Pekalongannews, Batang – Polresta Batang menggelar konferensi pers pengungkapan sejumlah kasus tindak pidana yang berhasil ditangani jajaran kepolisian.
Pengungkapan tersebut melibatkan Satuan Reserse Narkoba dan Satuan Reserse Kriminal, dengan perkara mulai dari kasus narkotika, penipuan, pencurian, penggelapan, hingga kekerasan seksual berbasis elektronik.
Konferensi pers tersebut digelar di Rupatama Polres Batang, Jumat (14/8/2026).
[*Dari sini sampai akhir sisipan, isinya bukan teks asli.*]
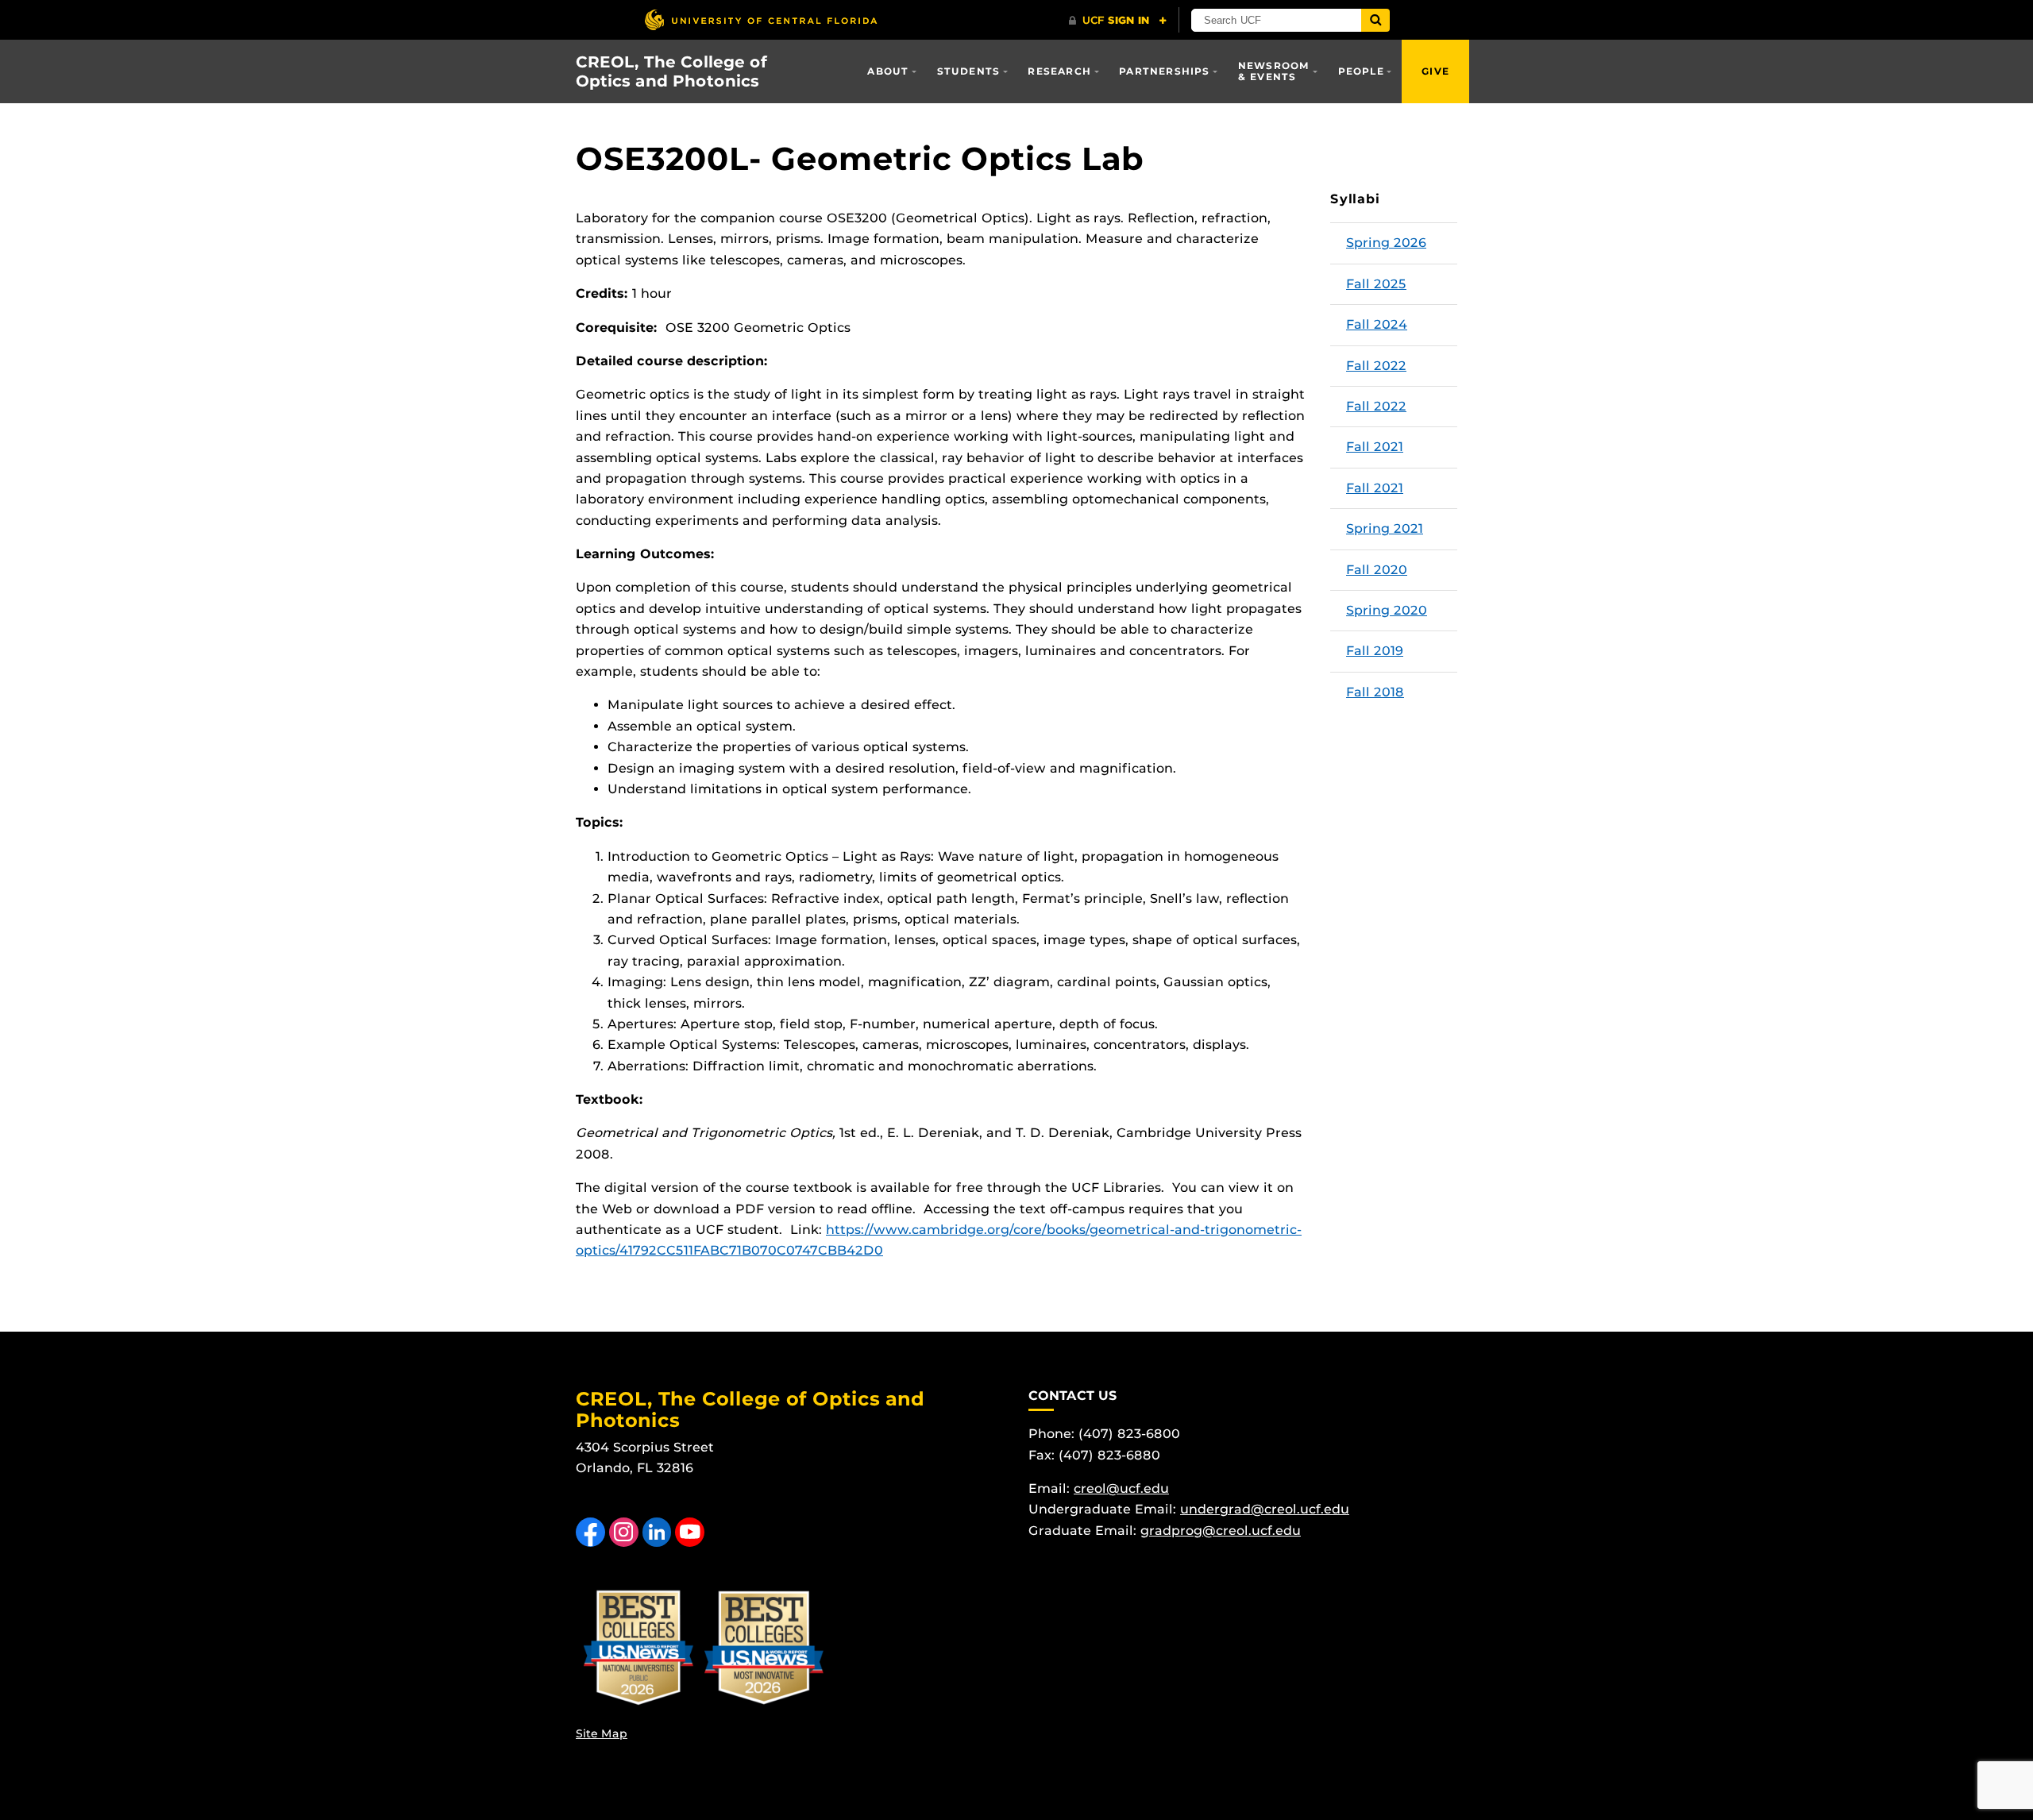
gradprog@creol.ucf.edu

Sejumlah perkara ditampilkan sebagai bentuk keterbukaan kepolisian kepada masyarakat terkait penanganan tindak pidana di wilayah hukum Polresta Batang.
Dari jajaran Satnarkoba, polisi mengungkap kasus narkotika jenis sabu.
Perkara tersebut menjadi salah satu kasus yang dipaparkan dalam konferensi pers.
Sementara itu, Satreskrim Polresta Batang mengungkap sejumlah kasus kriminal yang terjadi di beberapa wilayah.
Salah satunya adalah kasus penipuan dengan modus jaminan BPKB palsu atau duplikat yang berkaitan dengan Kantor Koperasi CU Mitra Lestari Batang di wilayah Kelurahan Kauman, Kecamatan Batang.
Polisi juga mengungkap kasus pencurian burung yang terjadi di Dukuh Karangtengah, Desa Kumesu, Kecamatan Reban, Kabupaten Batang.
Kasus tersebut menambah daftar perkara pencurian yang berhasil ditangani jajaran Satreskrim.
Selain itu, polisi mengungkap kasus penggelapan sepeda motor Mio Soul di Desa Lebo, Kecamatan Warungasem, Kabupaten Batang.
Perkara lain yang turut diungkap yakni kasus sepeda motor Honda Beat yang terjadi di kawasan Alun-Alun Batang.
Salah satu perkara yang menjadi perhatian adalah kasus kekerasan seksual berbasis elektronik dengan modus pemerasan dan/atau pengancaman di Perum Pesona Griya, Kelurahan Kauman, Kecamatan Batang.
Dalam perkara tersebut, korban berinisial ISRR diduga menjadi sasaran pemerasan setelah tersangka berinisial AS memperoleh foto pribadi korban.
Foto tersebut kemudian diduga digunakan untuk mengancam korban agar menyerahkan sejumlah uang.
Korban akhirnya memberikan uang sebesar Rp500 ribu karena takut foto pribadinya disebarluaskan.Tersangka AS, warga Kabupaten Blora, dijerat dengan ketentuan Undang-Undang Nomor 12 Tahun 2022 tentang Tindak Pidana Kekerasan Seksual dan/atau Undang-Undang Nomor 1 Tahun 2023 tentang Kitab Undang-Undang Hukum Pidana.
Selain perkara tersebut, Satreskrim juga memaparkan pengungkapan kasus pencabulan.
Beragam perkara yang diungkap tersebut menunjukkan upaya kepolisian dalam menjaga keamanan sekaligus memberikan kepastian hukum terhadap laporan masyarakat.